Pelukan dan cubitan pipi mereka menjadi viral di seluruh platform media sosial. Pesepakbola berusia 24 tahun itu kemudian memposting foto Instagram dirinya sedang mencium kening ibunya dengan tulisan, “I love you, Mom”.
Tapi ibu Hakimi bukan satu-satunya orang tua sepak bola Maroko yang pergi ke Qatar untuk mendukung putranya di Piala Dunia 2022.
Cinta keluarga
Atas instruksi pelatih Walid Reragui dan presiden Federasi Sepak Bola Maroko Fouzi Lekjaa, anggota keluarga yang dipilih oleh semua anggota skuat Maroko berhak mendapatkan perjalanan all-inclusive ke Qatar.

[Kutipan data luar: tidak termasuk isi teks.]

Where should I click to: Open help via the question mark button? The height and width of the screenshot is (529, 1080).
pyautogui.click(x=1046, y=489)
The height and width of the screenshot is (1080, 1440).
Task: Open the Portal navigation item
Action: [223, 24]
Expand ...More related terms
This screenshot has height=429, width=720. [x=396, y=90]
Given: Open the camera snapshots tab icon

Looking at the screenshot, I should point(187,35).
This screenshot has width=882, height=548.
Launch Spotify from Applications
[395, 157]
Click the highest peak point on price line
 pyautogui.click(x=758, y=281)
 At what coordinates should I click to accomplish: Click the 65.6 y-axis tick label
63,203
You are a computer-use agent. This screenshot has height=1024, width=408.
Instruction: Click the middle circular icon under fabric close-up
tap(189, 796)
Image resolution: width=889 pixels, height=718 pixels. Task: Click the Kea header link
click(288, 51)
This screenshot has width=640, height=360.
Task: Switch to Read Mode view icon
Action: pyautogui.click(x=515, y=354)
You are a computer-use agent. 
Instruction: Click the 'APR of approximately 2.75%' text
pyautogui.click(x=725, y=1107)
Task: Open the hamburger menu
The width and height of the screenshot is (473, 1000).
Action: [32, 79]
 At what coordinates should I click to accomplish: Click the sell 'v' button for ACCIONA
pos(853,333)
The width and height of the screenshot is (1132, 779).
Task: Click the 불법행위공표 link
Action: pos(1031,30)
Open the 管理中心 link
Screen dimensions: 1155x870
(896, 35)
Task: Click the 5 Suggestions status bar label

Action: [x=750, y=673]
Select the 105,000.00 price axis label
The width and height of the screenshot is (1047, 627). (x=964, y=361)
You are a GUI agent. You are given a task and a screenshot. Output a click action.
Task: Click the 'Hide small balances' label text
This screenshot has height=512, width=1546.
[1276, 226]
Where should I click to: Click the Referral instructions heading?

Akibatnya, pangkalan Maroko di hotel Wyndham Doha West Bay terkadang terasa seperti perkemahan musim panas yang dikelola orang tua yang menggemaskan. Bagi beberapa orang, seperti ibu Reragui, Fatima, perjalanan itu merupakan kesempatan sekali seumur hidup.
“Sepanjang karirnya sebagai pemain dan sebagai pelatih, saya tidak pernah bepergian untuk menontonnya,” katanya kepada saluran olahraga Maroko, Arriyadia. “Saya sudah tinggal di Prancis selama lebih dari 50 tahun. Dan ini adalah kompetisi pertama saya meninggalkan Paris.”
Orang tua dari gelandang Abdelhamid Sabiri adalah orang yang suka membawa kamera. Mereka menghabiskan beberapa hari berkeliling hotel, swafoto dengan gelandang Chelsea Hakim Ziyech, kiper Sevilla Yassine Bono, dan, tentu saja, pelatih Reragui.
Setiap kali mikrofon televisi disodorkan ke wajah mereka, orang tua yang bangga dari para pemain Maroko menceritakan tentang anak-anak mereka, dan bagaimana mereka menganggap semua "anak laki-laki" di skuad sebagai anak mereka sendiri.
Terlepas dari postingan media sosial yang menghangatkan hati, menciptakan energi positif adalah bagian dari strategi Reragui untuk mendapatkan keuntungan yang akan terwujud di lapangan. Dia mengatakan hal yang sama segera setelah mengambil pekerjaan itu, di Kompleks Mohamed VI di Maamoura, "Kesuksesan kami tidak mungkin tanpa kebahagiaan orang tua kami."
Maroko bukanlah favorit di Piala Dunia kali ini, tetapi dengan mencapai babak 16 besar untuk pertama kalinya sejak 1986, mereka telah menggetarkan hati para penggemar dan keluarga mereka. Mereka juga muncul sebagai tim yang didukung oleh banyak orang netral — adegan emosional seperti Hakimi dengan ibunya mungkin bisa membantu.
Tapi ada elemen lain dari ramuan ajaib yang membawa harapan Maroko: banyaknya suporter Maroko yang menjadikan stadion Qatar sebagai rumah kedua mereka.